SQL Database Design » 7. Standard Data Types

7. Standard Data Types

Table of Contents

By "standard" I mean two things. First, I mean the data types that developers usually deal with: strings, integral numbers, fractional numbers, booleans, dates, times, binary types, enumerated types, collective, and structured types. Second, the SQL standard defines keywords for most of these types that make them portable. In databases, there are often several keywords available for similar or exactly the same data types. This section will help you decide for the right data types, taking into account the actual DBMS and software requirements.

SQL is a high-level language whose types were originally meant to be conceptual. There is basic truth to this, but in practice, some of them actually include concrete sizes or a relative order: data types such as SMALLINT and BIGINT are defined to be smaller and bigger than a regular INTEGER. Other examples include VARCHAR and CLOB, which represent smaller and larger strings. There seems to be only a vague agreement on what is a conceptual, a logical, or a physical type.

SQL differs from regular programming languages where usually exactly one keyword implements a certain data type. Due to its history SQL has many synonyms for one and the same data type. If you're a hawk eye you will already have noticed, that not only SQL, but many programming languages have data type naming inconsistencies: Java uses short and long forms int and boolean, C# (and PHP5 type hinting documentation) use both short forms int and bool, and Pascal uses both long forms integer and boolean. (I was too lazy to find a language that eventually uses the long and short forms integer and bool.)

In SQL, the consequences of having to decide between so many, often equivalent, data types causes so many code to be unportable when the decision was bad. Overall, choosing a more portable type over a proprietary data type has more advantages than disadvantages. Portability isn't only about the data itself, but it's also about the people that use it in the long run. Using portable data types makes it easier for new developers to make the transition from other products, so standard SQL actually saves money.

*To be done*:
Please copy the passage on standard SQL data types word for word, starting at "SQL differs from" and ending after "integer and bool.)".

*Recorded information*:
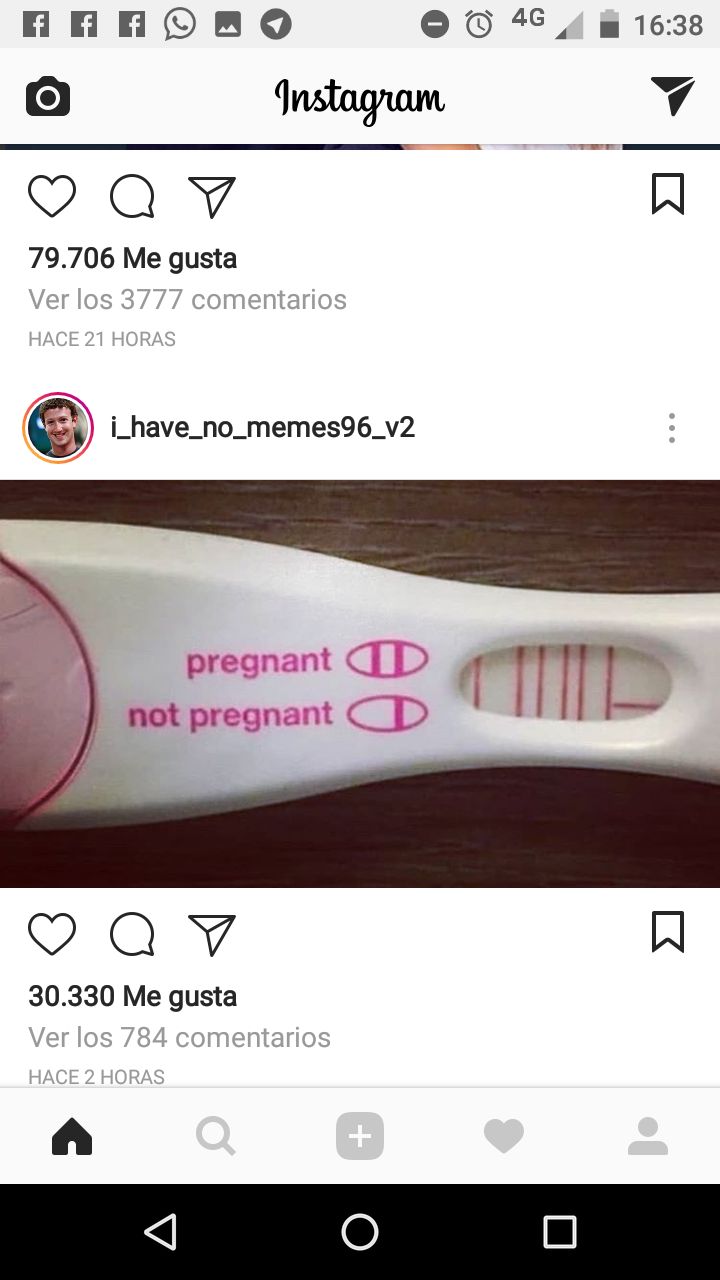Comment on the top post
This screenshot has width=720, height=1280.
[x=132, y=196]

*Written solution*:
SQL differs from regular programming languages where usually exactly one keyword implements a certain data type. Due to its history SQL has many synonyms for one and the same data type. If you're a hawk eye you will already have noticed, that not only SQL, but many programming languages have data type naming inconsistencies: Java uses short and long forms int and boolean, C# (and PHP5 type hinting documentation) use both short forms int and bool, and Pascal uses both long forms integer and boolean. (I was too lazy to find a language that eventually uses the long and short forms integer and bool.)